* Set problem
Rewrite the stretch of material from the line containing "The height and width of the screenshot is (738, 503)." through the line containing "The image size is (1415, 779). click(440, 51)", replacing "list column" with "table column" and leaving everything else unchanged.

* Data shown
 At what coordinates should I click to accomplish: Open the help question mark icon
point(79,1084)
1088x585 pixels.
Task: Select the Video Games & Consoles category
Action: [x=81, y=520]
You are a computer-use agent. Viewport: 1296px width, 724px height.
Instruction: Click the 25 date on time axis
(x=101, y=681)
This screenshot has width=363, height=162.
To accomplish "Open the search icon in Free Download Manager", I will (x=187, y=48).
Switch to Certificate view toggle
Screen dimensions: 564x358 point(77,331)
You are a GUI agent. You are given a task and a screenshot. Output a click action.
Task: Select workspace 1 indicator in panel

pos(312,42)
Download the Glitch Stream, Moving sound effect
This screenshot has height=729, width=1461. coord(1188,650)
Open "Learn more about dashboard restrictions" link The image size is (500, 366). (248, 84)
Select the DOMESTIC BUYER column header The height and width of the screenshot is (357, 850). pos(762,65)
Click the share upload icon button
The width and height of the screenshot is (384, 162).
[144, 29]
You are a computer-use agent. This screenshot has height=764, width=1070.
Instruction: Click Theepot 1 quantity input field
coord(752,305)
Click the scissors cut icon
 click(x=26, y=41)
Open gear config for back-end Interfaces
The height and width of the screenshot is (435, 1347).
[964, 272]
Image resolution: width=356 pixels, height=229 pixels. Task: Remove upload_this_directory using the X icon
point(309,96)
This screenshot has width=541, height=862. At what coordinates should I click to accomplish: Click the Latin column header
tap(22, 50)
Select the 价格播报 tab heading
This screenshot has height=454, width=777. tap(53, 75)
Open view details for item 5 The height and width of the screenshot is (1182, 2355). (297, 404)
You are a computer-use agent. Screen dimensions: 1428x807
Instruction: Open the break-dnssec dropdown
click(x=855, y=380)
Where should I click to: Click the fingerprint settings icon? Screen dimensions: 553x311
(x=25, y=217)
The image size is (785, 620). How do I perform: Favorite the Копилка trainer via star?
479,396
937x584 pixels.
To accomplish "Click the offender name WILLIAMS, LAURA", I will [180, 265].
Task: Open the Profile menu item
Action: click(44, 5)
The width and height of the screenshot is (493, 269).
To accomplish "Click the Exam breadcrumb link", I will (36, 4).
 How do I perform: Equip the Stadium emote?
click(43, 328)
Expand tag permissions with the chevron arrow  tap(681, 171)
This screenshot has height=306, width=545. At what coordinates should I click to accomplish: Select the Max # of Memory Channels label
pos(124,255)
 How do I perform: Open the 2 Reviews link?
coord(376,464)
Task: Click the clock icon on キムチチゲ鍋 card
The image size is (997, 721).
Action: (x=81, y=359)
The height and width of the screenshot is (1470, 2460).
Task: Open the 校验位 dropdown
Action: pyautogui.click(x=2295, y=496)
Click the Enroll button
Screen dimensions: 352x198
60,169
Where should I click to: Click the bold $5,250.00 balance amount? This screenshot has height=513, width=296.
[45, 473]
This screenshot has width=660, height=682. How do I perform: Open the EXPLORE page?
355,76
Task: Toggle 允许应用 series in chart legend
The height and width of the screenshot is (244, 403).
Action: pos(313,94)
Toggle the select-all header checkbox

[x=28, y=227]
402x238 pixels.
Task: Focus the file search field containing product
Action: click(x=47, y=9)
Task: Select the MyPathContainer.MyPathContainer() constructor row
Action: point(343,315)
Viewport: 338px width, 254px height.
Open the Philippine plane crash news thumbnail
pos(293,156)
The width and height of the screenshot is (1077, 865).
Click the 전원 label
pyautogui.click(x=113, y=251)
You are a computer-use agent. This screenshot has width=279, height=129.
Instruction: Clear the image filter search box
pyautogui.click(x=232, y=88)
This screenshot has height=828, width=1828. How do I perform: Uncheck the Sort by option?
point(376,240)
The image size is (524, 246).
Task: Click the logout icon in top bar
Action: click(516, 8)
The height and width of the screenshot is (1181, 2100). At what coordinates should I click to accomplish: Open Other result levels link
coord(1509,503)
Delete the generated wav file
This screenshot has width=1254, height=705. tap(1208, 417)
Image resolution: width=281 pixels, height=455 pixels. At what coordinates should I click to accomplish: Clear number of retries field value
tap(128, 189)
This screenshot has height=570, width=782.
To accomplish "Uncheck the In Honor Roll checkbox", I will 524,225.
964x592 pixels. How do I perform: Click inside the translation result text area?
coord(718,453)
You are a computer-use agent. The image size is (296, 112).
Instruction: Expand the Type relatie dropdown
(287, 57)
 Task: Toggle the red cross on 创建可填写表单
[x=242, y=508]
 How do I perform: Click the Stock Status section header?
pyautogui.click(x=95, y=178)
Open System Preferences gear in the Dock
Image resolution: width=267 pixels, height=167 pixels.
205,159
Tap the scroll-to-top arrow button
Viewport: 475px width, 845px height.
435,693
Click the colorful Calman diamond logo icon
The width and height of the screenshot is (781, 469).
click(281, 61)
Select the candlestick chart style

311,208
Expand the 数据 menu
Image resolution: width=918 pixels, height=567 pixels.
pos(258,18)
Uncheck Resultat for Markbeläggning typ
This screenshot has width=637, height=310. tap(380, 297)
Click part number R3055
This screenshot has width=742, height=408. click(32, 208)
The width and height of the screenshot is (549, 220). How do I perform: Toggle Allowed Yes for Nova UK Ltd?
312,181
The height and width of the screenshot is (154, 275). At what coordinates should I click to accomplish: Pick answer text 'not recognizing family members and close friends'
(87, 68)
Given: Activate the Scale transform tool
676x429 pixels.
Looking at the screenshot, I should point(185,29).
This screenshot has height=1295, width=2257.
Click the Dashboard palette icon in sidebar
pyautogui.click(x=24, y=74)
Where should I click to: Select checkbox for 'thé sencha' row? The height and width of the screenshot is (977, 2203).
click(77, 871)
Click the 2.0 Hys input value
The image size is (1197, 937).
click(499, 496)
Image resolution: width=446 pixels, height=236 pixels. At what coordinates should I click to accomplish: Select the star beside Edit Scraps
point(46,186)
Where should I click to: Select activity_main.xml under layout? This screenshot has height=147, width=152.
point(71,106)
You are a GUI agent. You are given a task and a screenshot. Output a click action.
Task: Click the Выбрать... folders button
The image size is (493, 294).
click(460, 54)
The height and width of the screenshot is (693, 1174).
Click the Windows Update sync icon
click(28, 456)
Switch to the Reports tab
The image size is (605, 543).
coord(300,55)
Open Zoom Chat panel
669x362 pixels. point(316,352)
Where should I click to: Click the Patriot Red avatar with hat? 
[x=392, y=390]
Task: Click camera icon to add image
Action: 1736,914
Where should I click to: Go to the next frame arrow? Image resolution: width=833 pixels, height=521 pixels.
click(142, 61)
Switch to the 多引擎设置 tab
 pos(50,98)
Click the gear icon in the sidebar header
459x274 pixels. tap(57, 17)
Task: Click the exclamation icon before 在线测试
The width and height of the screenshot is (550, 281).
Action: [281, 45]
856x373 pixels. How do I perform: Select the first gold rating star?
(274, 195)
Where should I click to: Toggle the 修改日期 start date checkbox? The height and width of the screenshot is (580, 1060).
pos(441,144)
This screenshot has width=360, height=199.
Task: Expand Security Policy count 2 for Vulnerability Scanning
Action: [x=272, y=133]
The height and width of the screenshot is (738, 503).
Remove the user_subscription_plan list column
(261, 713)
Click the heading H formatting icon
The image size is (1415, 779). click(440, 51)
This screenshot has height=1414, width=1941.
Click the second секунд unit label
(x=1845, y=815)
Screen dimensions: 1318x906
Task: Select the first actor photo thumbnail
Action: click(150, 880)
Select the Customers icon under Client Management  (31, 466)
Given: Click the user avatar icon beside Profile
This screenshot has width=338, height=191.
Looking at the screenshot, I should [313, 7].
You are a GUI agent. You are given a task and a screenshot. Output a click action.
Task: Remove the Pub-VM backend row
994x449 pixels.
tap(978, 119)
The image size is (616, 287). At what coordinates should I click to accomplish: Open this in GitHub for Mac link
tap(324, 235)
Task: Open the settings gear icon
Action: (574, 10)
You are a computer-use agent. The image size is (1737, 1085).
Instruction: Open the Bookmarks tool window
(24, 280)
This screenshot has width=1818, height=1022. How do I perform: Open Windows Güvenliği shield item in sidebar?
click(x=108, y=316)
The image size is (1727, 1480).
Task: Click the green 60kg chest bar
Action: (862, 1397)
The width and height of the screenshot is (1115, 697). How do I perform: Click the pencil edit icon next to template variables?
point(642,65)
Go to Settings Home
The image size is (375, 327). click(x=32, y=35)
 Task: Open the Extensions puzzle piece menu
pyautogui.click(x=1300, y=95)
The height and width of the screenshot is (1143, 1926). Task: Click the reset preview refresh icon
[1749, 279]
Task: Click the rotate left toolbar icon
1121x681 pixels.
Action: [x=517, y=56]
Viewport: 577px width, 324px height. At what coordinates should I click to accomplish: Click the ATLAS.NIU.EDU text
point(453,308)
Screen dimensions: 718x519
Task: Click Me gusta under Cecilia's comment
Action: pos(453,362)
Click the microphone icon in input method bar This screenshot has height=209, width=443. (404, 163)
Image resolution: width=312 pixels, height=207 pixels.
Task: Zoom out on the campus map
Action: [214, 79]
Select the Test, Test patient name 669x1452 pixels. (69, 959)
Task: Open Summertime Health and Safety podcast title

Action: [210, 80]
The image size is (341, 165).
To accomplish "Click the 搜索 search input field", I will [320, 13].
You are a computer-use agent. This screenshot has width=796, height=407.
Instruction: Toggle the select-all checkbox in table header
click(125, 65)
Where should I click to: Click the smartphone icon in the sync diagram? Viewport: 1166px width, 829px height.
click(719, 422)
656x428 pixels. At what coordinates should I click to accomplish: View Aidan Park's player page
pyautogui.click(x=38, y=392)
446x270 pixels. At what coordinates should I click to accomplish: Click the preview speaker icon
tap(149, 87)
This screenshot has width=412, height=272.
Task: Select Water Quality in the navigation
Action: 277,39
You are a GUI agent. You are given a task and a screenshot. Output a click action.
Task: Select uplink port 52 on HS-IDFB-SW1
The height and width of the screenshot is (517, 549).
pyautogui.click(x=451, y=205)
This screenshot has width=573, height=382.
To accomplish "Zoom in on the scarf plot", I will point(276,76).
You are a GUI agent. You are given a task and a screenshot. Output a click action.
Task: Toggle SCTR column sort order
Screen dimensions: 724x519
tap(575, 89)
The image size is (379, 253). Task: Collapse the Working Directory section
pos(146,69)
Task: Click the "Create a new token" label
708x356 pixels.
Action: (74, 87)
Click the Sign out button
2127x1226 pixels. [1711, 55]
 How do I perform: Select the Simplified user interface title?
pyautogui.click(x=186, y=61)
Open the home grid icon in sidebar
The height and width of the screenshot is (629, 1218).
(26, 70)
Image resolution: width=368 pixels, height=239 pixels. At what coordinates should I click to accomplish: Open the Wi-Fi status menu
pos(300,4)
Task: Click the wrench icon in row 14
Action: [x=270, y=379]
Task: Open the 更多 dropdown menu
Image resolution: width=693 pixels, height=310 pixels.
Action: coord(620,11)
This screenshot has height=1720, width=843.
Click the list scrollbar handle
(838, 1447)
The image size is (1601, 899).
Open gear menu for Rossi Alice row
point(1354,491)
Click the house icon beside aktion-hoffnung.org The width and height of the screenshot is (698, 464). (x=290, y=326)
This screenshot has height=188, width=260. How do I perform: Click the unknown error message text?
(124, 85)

* Right answer
The height and width of the screenshot is (738, 503).
Remove the user_subscription_plan table column
(261, 713)
Click the heading H formatting icon
The image size is (1415, 779). click(440, 51)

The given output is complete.